Par Ines Ayed
-….Et alors le processus qu’ils utilisent montre très clairement ses failles….moi je voudrais leur dire……moi…….savoir……eux ……devoir….
Au bout d’un moment, elle n’entendait plus que des syllabes perdues. Elle souffrait pour garder ses yeux ouverts, ne pas pencher la tête et s’endormir.
Elle coupa le flot des paroles émis par son collègue et partit dans la salle d’eau. Elle s’aspergea le visage une, deux, trois fois. Elle avait sommeil, c’est fou ce qu’elle avait sommeil.
Elle revint dans le bureau.
- Tu vas bien ? tu as l’air fatigué. Tu t’es couchée tard hier ?
- Oui, super tard mais c’est bon. Je rentre.
- Le patron n’aimera pas, tu sais.
- Tant pis.
Comment lui avouer que là, elle était indifférente à tout et encore plus à ce qu’en pensera son patron. Elle voulait juste rentrer et dormir.
Dans la rue, la sensation d’abattement et de vide la prenaient à la gorge. Elle n’arrivait plus à respirer. Elle s’adossa au mur un moment pour reprendre son souffle et choisit de prendre un taxi, elle ne pourra jamais marcher.
Elle héla le premier qu’elle vit venir, monta et commanda sèchement son adresse.
Elle n’écouta pas le chauffeur lui parler de la circulation infernale, des automobilistes arrogants ni de cette chaleur suffocante….elle aurait aimé, elle, ne suffoquer que de chaleur.
Elle essaya de se rappeler la consigne de son médecin : chercher à se faire plaisir, un plaisir simple et superficiel. Mais qu’est ce qui lui ferait plaisir en ce moment ? Elle essaya de sonder ses envies au plus profond de son âme. S’acheter une paire de chaussures rouges peut-être ? Aller se goinfrer avec des gâteaux au chocolat ? Embrasser les lèvres bavardes mais sensuelles de son collègue pour le faire taire ?….non tout ce qu’elle voulait en ce moment c’était dormir et que cesse ce mal de tête. Mais qu’est ce qui l’a rendu si hermétiquement insensible aux simples plaisirs.
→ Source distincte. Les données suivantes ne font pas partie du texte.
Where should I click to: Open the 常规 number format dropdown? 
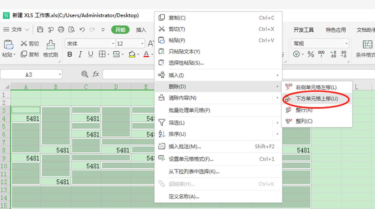[x=319, y=43]
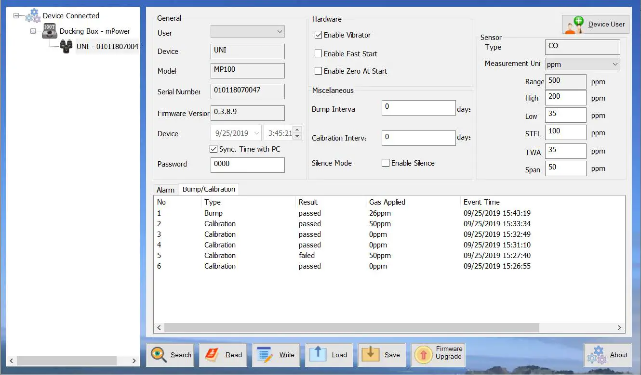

Pourquoi n’irait elle pas chez le coiffeur se faire une coupe pour aller mieux comme font toutes les filles ? Pourquoi il a fallu qu’elle soit si compliquée ?
Elle se rappela avoir lu dernièrement un essai sur la sophrologie, le développement de soi, le positivisme… Elle avait pris très au sérieux le sujet, s’y était appliqué un certain temps, y avait vraiment cru et espéré y trouver la solution pour « ses crises » et ça avait vraiment marché pendant un temps. Elle s’était remise à revoir ses amis, à faire de nouvelles rencontres, à faire des projets pour l’avenir. Elle a oublié quand est ce qu’elle a replongé de nouveau dans la tristesse, mais la rechute d’humeur a failli lui être fatale, elle avait envisagé alors pour la première fois d’en finir, la solution serait d’une simplicité et d’un calme apaisants, ce serait juste s’endormir et oublier de se réveiller …un reste de volonté dérisoire l’en a dissuadé au dernier moment et elle a même cédé ses somnifères à une amie pour éviter le dérapage.
Dans son entourage, on s’était étonné, justement, de la voir prendre des somnifères alors qu’elle dormait suffisamment et même un peu plus que la moyenne. Seul son médecin savait qu’elle les prenait pour stopper les cauchemars. Elle y retrouvait les pires scenarii possibles : des chambres qui rétrécissent, des dédales de rues sombres et épouvantables, des escaliers enchevêtrées et qui ne mènent nulle part, les dents qui tombent, une incapacité à marcher, ses proches qui l’ignorent alors qu’elle est nue…et plus encore. Un sommeil agité et discontinu dont elle se réveillait encore plus éprouvée. Ces somnifères lui permettaient de dormir enfin profondément et sans rêver.
Son téléphone sonna et le nom Farah s’afficha :
- Bonjour Farah
- Oh si tu savais, il m’a quittée. C’est pour de bon cette fois. Je sais qu’il ne veut plus de moi. Oh peut-on être aussi misérable que moi. Viens chez moi s’il te plait, je vais mal, j’ai envie de mourir.
- Pourquoi tu ne prends pas les cachets que je t’ai donnés.
- Ah non ! je ne les veux pas tes cachets, ils me font un effet bizarre et me donnent la nausée.
- D’accord je viens te voir et on parlera de ton problème.
- Oh oui ma chère, j’ai tellement besoin de toi.
- Allo Farah, écoute !… Je reprendrais mes cachets aussi.